— begin Page text —

The Shack and a New Cosmology

The Cosmos is Made of Light and Darkness

Jul 23, 2009 Melissa Howard

Elousia, the Trinity, and the Black Madonna are inextricably intertwined in William P. Young's, The Shack.

On Wednesday, July 2008 a post, in the blog Herescope, connected the God Elousia in The Shack to the archetypal Black Madonna that is found around the globe. The post references an article by Matthew Fox: The Return of the Black Madonna: A Sign of Our Times or How the Black Madonna Is Shaking Us Up for the Twenty-First Century.

In his article, Fox describes the Madonna as being an archetype who calls the world to the creation of a new cosmology. William P. Young’s black, female, Godhead seems to share the need to reinvent cosmology.

A New Cosmology

According to Merriam-Webster, cosmology is a “a: a branch of metaphysics that deals with the nature of the universe [and] b: a theory or doctrine describing the natural order of the universe.” When Calvinism entered the scene, cosmology almost disappeared as a branch of study. Fox claims that the world is about to enter a new cosmology “Because she is dark and leads us into the dark, the Black Madonna is also cosmic…She yanks us out of our anthropocentrism and back into a state of honoring all our relations. She ushers in an era of cosmology, of our relationship to the whole (“kosmos” means whole in Greek) instead of just parts, be they nation parts or ethnic parts or religious parts or private parts.”

— end Page text —

What you need to do:
[A] From the article on The Shack and a new cosmology, copy the passage starting with "Jul 23, 2009" and going on through "to reinvent cosmology.".
[B] Answer these questions using the article on The Shack and a new cosmology:
(i) Which blog carried the post linking Elousia to the Black Madonna?
(ii) Who wrote the article "The Return of the Black Madonna"?
(iii) What does "kosmos" mean in Greek, according to Fox?
[C] Continue the article on The Shack and a new cosmology with the next part, picking up right after its final sentence.

— begin Dataset content —

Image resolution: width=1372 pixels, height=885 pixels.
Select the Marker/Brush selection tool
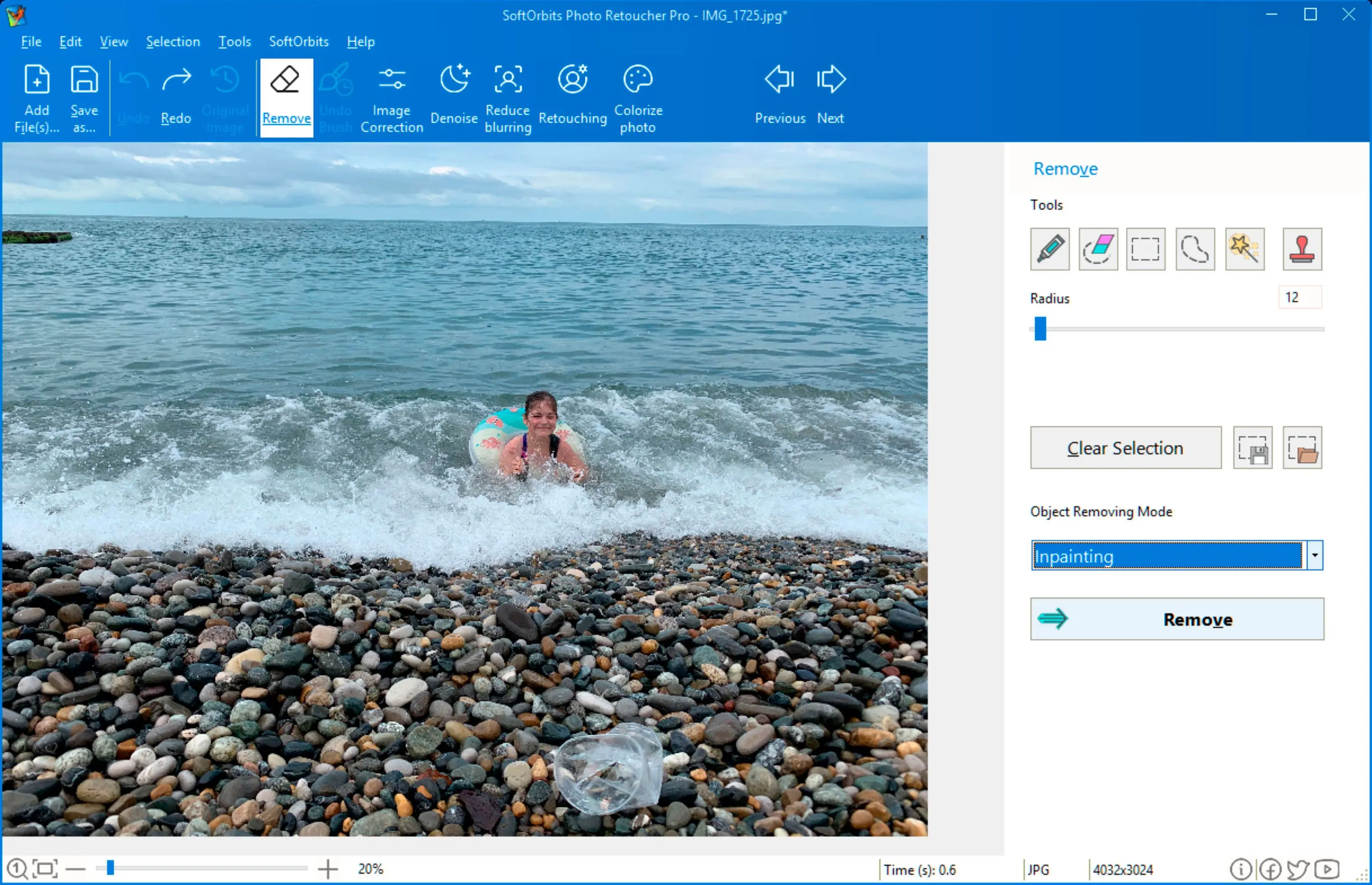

— end Dataset content —

Responses for each task:
[A]
Jul 23, 2009 Melissa Howard

Elousia, the Trinity, and the Black Madonna are inextricably intertwined in William P. Young's, The Shack.

On Wednesday, July 2008 a post, in the blog Herescope, connected the God Elousia in The Shack to the archetypal Black Madonna that is found around the globe. The post references an article by Matthew Fox: The Return of the Black Madonna: A Sign of Our Times or How the Black Madonna Is Shaking Us Up for the Twenty-First Century.

In his article, Fox describes the Madonna as being an archetype who calls the world to the creation of a new cosmology. William P. Young’s black, female, Godhead seems to share the need to reinvent cosmology.

[B]
(i) Herescope
(ii) Matthew Fox
(iii) Whole

[C]
A Cosmology of Relationships

Perhaps the reason that Protestants pulled away from cosmology is because they recognized the inherent danger of cosmology. When one starts to look at relationships as the whole without looking at fundamental scriptures, it is easy to slip into the belief that because God created everyone, everyone will be saved. And if God created the universe, then surely all of it is good. Merriam Webster writes of universalism “a: a theological doctrine that all human beings will eventually be saved b: the principles and practices of a liberal Christian denomination founded in the 18th century originally to uphold belief in universal salvation and now united with Unitarianism.”

One of the aspects of the Trinity that Young correctly recognized and highlighted was the relational aspect of the Trinity. However, Young goes past the relationship between the members of the Trinity and past the relationship of Christ and the church to a relationship, which appears to be based in universalism when he has Jesus say “Those who love me come from every system that exists.

They were Buddhists or Mormons, Baptists or Muslims, Democrats, Republicans and many who don’t vote or are not part of any Sunday morning or religious institutions. I have followers who were murderers and many who were self-righteous…I have no desire to make them Christian, but I do want to join them in their transformation into sons and daughters of my Papa, into my brothers and sisters, into my Beloved.” (184)

A Relationship Based in Light

Fox implies that darkness is a manifestation of cosmology because the cosmos is dark, which is contradictory to his suggestion that cosmos is about the whole because the cosmos isn’t just darkness, it is light too.

Fox also suggests that Black Madonna’s ability to lead us into that darkness is a better cosmology than any that Protestant cosmology could view. The mistakes that Protestant’s might have made in their approach to a universe created by God are human mistakes and not God’s mistakes since God is infallible.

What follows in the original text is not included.